A stirring second excerpt from Mary Gaitskill’s essay “Revelation”, this part comes toward the end, where she talks about how her approach to the last book of the Bible has evolved since her initial conversion:

dragon-sun-womanWhen I look at Revelation now, it still seems frightening and impenetrable, and it still suggests a fearful, inexorable order that is unknowable by us, in which our earthly concerns matter very little. However, it no longer reads to me like a chronicle of arbitrarily inflicted cruelty. It reads like a terrible abstract of how we violate ourselves and others and thus bring down endless suffering on earth. When I read “And they blasphemed God of heaven because of their pain and their sores, and did not repent of their deeds,” I think of myself and dozens of other people I’ve known or know who blaspheme life itself by failing to have the courage to be honest and kind. And how we then rage around and lash out because we hurt. When I read “fornication,” I no longer read it as a description of sex outside marriage: I read it as sex done in a state of psychic disintegration, with no awareness of one’s self or one’s partner, let along any sense of honor or even real playfulness. I still don’t know what to make of the doctrine of the Nicolaitanes, among other things, but I’m now inclined to read it as a writer’s primitive attempt to give form to his moral urgency, to create a structure that could contain and give ballast to the most desperate human confusion.

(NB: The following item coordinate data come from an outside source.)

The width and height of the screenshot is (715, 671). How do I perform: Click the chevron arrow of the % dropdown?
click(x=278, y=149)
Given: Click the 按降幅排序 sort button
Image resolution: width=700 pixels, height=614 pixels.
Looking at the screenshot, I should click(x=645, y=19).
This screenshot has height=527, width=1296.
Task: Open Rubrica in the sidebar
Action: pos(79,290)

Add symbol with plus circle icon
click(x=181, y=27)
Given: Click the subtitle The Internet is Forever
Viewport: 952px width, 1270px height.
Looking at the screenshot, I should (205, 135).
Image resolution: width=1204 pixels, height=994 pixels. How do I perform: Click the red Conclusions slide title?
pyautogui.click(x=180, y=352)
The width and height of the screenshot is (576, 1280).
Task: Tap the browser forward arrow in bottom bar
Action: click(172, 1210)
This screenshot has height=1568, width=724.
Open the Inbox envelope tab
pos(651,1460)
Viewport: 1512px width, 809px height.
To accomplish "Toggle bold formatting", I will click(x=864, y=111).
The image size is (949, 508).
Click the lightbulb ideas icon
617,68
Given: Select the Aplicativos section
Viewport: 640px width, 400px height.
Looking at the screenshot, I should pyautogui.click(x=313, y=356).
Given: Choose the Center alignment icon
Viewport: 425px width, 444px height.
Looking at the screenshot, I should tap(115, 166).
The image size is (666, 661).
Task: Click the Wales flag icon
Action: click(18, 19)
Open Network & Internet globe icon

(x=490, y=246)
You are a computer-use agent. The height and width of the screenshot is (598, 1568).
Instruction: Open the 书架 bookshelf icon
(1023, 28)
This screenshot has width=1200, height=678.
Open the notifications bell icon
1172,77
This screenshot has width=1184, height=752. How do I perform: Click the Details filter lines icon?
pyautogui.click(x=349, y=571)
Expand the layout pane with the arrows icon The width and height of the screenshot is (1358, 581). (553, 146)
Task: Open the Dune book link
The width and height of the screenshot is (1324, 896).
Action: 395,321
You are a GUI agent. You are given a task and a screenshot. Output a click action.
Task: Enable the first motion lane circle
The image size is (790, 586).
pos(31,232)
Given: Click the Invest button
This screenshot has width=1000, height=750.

In the past, my compassion felt inadequate in the face of Revelation because my compassion was small–perhaps immature is a better word–and conditional. I could not accept what I read there because it did not fit my idea of how life should be, even though I could feel the truth of it in my psyche. Now I recognize, with pain, a genuine description of how hellish life can be, and how even God can’t help us because we won’t allow it. Paradoxically, I find that the more you accept the pain and fear inherent in human experience, the greater your compassion can become, until finally it is no longer merely your compassion but a small part of the greater love epitomized in the Bible as Jesus.